Justiça nega nulidade de sessão que acatou denúncia contra Itaberaba


Foto: Facebook Itaberaba

A juíza Eliete de Fátima Guarnieri, da 3ª Vara Cível de Santa Bárbara d’Oeste, julgou improcedente ação movida pelos ex-vereadores Raimundo da Silva Sampaio – o Itaberaba, Laerte Silva e Danilo Godoy contra o Legislativo barbarense. Em 2009, eles ingressaram na Justiça pedindo a anulação da 18ª Reunião Ordinária, durante a qual foi acatada a denúncia de infração político-administrativa contra Itaberaba, ex-presidente do Legislativo. Essa sessão deu início ao processo que resultou na cassação do ex-parlamentar. Ao negar o pedido de anulação da referida reunião, a juíza condenou os ex-vereadores ao pagamento das custas e despesas processuais e dos honorários advocatícios, arbitrados por ela em R$ 10 mil.

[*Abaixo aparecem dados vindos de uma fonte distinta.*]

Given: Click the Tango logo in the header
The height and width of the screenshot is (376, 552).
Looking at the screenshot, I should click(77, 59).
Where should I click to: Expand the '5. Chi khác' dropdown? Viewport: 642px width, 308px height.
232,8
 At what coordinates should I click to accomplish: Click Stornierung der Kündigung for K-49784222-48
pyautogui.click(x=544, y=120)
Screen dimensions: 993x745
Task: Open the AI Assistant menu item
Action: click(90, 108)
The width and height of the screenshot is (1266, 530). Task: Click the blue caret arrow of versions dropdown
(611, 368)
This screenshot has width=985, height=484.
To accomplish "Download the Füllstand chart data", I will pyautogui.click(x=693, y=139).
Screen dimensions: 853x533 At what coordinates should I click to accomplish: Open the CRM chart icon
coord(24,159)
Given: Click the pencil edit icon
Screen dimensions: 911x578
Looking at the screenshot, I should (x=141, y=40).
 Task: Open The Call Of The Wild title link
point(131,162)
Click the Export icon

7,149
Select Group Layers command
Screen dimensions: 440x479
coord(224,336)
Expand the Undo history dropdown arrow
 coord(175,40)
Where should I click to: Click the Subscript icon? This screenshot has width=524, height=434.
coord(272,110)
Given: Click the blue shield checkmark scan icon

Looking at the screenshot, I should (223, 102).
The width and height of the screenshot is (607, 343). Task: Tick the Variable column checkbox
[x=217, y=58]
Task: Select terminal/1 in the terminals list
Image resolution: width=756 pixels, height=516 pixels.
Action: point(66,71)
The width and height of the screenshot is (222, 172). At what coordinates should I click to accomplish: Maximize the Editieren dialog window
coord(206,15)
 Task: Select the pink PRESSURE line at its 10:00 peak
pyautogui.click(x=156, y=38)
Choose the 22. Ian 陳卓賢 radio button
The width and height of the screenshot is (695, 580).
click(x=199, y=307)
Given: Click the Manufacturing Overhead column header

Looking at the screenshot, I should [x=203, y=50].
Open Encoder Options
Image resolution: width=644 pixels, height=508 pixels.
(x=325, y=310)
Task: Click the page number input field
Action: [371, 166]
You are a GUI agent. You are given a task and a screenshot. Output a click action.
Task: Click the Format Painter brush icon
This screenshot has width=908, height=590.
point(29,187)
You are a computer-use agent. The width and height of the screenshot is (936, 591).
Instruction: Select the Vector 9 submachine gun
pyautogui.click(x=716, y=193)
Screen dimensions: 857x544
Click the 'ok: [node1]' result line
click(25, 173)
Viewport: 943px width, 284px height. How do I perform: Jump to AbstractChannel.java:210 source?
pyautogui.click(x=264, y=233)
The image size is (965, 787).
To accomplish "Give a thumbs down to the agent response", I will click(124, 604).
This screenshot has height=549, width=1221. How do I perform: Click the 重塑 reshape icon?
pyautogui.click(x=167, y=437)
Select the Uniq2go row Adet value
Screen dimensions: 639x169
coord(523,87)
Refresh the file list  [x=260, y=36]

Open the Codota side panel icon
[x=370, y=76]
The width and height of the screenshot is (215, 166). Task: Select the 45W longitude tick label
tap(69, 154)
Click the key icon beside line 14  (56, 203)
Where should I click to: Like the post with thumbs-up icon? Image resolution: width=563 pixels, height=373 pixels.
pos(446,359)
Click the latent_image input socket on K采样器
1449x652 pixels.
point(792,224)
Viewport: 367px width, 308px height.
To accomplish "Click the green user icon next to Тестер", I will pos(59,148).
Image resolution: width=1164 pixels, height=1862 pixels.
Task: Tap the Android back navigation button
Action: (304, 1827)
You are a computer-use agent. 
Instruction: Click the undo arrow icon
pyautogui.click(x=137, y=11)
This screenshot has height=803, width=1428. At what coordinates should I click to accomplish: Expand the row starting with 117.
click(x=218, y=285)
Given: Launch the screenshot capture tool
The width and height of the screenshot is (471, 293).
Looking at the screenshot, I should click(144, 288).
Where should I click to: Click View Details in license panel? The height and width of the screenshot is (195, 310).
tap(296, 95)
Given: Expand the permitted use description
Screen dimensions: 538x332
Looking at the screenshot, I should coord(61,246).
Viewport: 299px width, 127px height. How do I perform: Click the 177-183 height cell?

No pedido de anulação da sessão, os parlamentares alegavam irregularidades na inclusão da denúncia na Ordem do Dia e no processo de votação, que ocorreu de forma aberta. Em sua defesa, o então presidente da Câmara, Anízio Tavares da Silva, alegou que compete ao presidente do Legislativo a organização e direção dos trabalhos nas reuniões camarárias e que os autores da ação não demonstraram o efetivo prejuízo à defesa de Itaberaba em todo o processo de cassação. Na sua decisão, a juíza cita a Câmara cumpriu a Lei Complementar Municipal 2.039/1993, que estabelece o processo de perda de mandato, bem como o Regimento Interno da Câmara, julgando improcedentes os pedidos de nulidade da referida sessão.